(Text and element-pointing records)
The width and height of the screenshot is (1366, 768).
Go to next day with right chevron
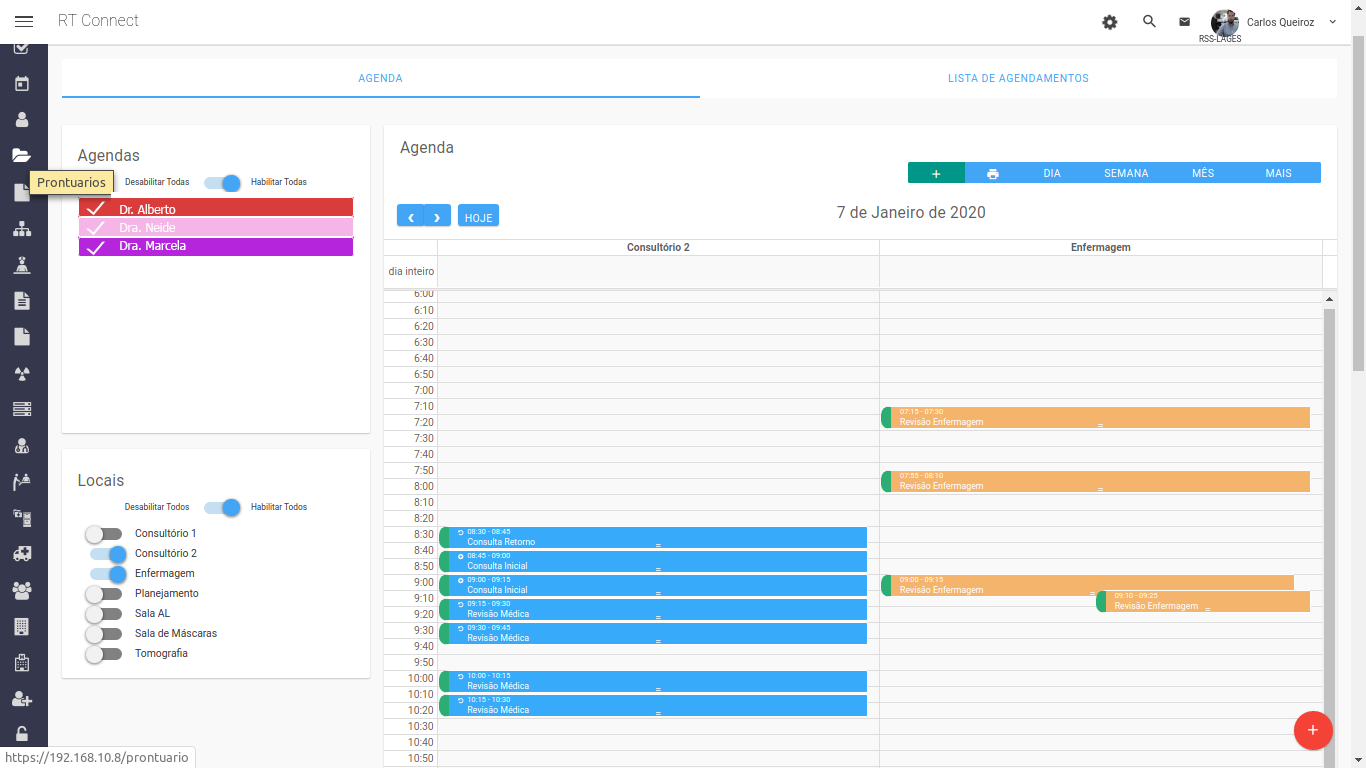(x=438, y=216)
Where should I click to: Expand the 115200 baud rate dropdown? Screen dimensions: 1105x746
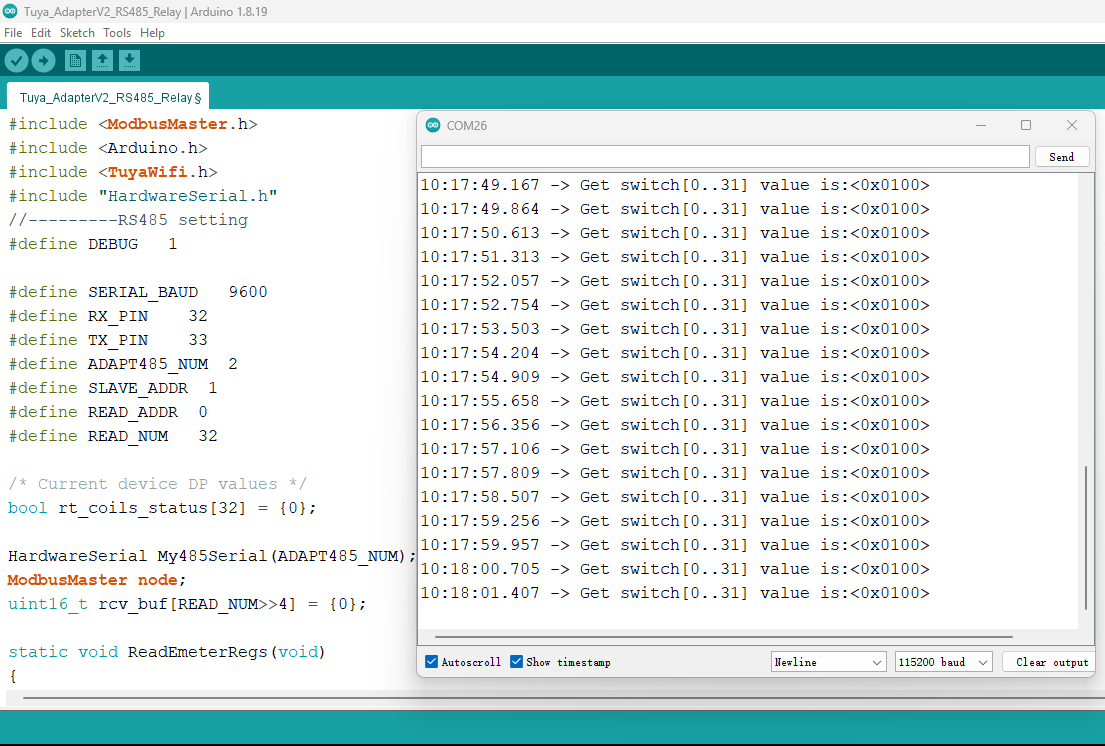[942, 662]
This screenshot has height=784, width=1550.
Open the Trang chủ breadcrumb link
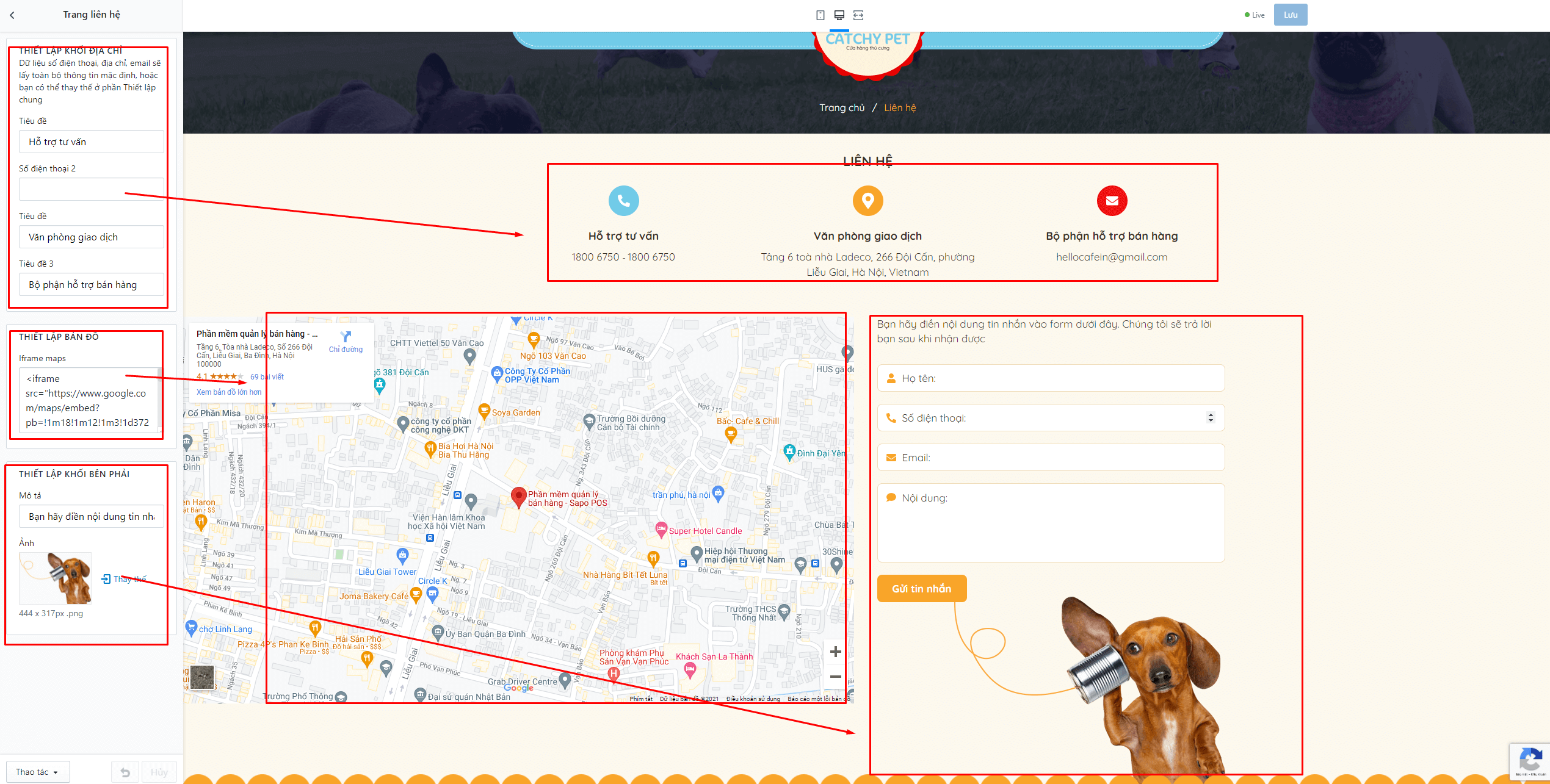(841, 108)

**WRITTEN TASK**
Reproduce all of the material above, renaming every "screenshot" to "image" and changing nothing else, with the pictures omitted.

**ANSWER**
The width and height of the image is (1366, 768).
Go to next day with right chevron
(x=438, y=216)
Where should I click to: Expand the 115200 baud rate dropdown? Screen dimensions: 1105x746
[942, 662]
This image has height=784, width=1550.
Open the Trang chủ breadcrumb link
(841, 108)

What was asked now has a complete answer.